Healthc Inform Res. 2010 Sep;16(3):158-65. doi: 10.4258/hir.2010.16.3.158. Epub 2010 Sep 30.

Abstract

Objectives: To develop and evaluate time series models to predict the daily number of patients visiting the Emergency Department (ED) of a Korean hospital.

Methods: Data were collected from the hospital information system database. In order to develop a forecasting model, we used, 2 years of data from January 2007 to December 2008 data for the following 3 consecutive months were processed for validation. To establish a Forecasting Model, calendar and weather variables were utilized.
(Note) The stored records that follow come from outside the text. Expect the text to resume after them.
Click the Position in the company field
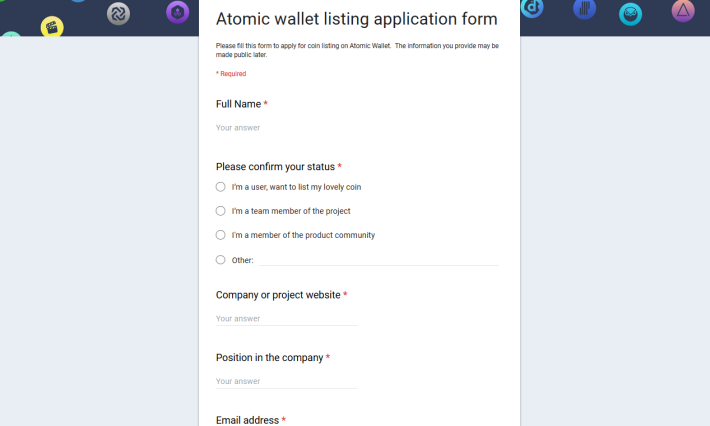 click(x=287, y=381)
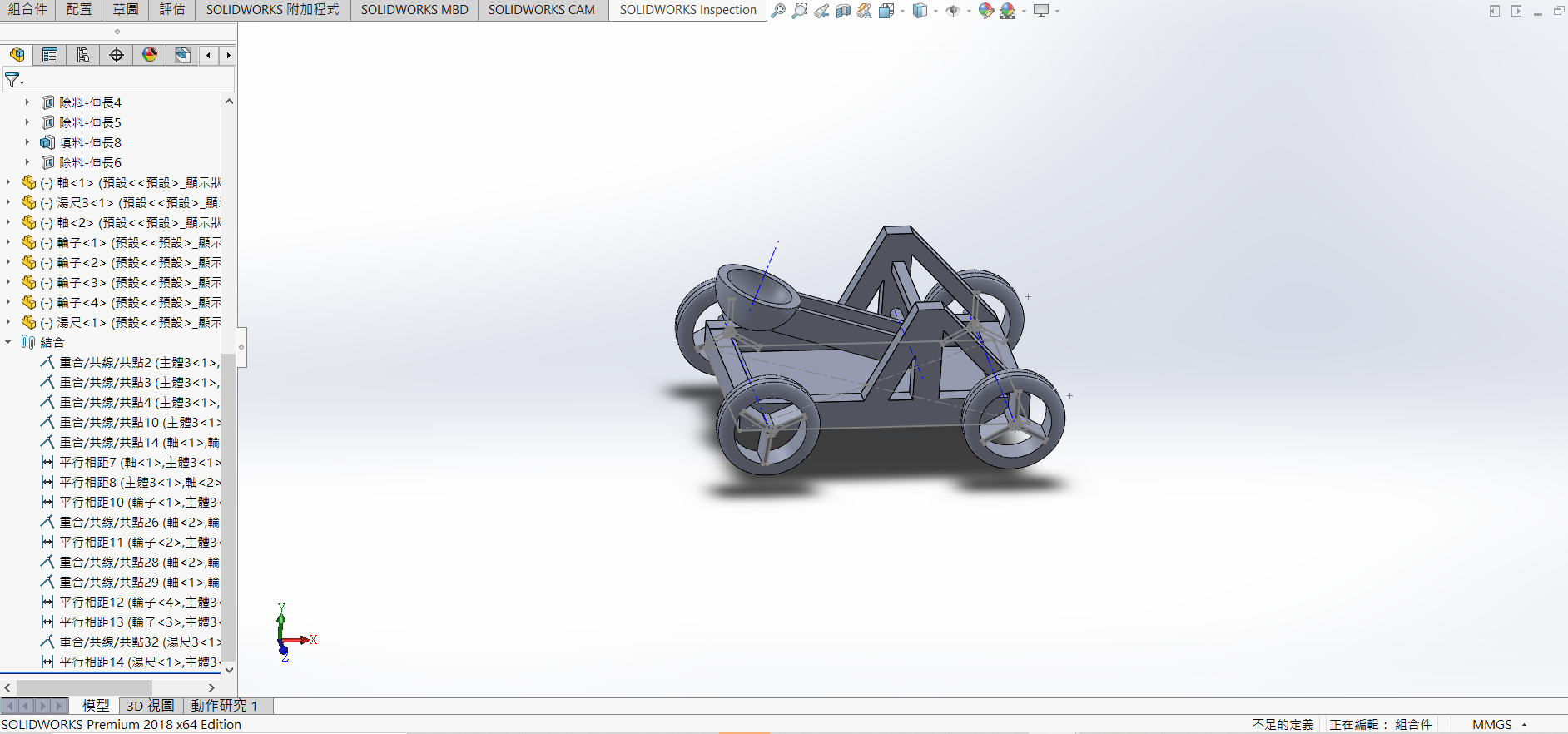This screenshot has height=734, width=1568.
Task: Select the Zoom to Area tool
Action: click(x=800, y=11)
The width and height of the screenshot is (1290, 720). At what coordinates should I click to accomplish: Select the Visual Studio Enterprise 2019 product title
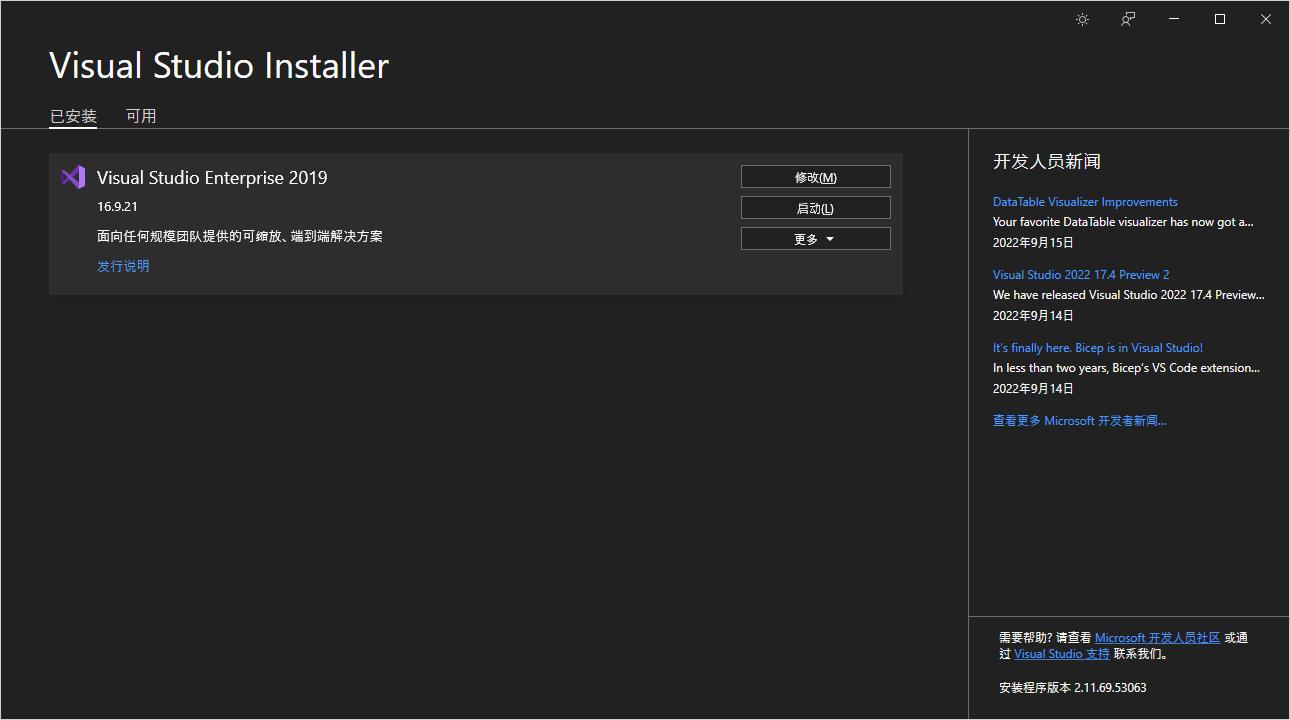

Three forecasting models were established: 1) average; 2) univariate seasonal auto-regressive integrated moving average (SARIMA); and 3) multivariate SARIMA. To evaluate goodness-of-fit, residual analysis, Akaike information criterion and Bayesian information criterion were compared. The forecast accuracy for each model was evaluated via mean absolute percentage error (MAPE).

Results: The multivariate SARIMA model was the most appropriate for forecasting the daily number of patients visiting the ED. Because it's MAPE was 7.4%, this was the smallest among the models, and for this reason was selected as the final model.

Conclusions: This study applied explanatory variables to a multivariate SARIMA model. The multivariate SARIMA model exhibits relativelyhigh reliability and forecasting accuracy. The weather variables play a part in predicting daily ED patient volume.

Keywords: Crowding; Emergency Medical Service; Seasonal Variation; Statistical Models; Trends.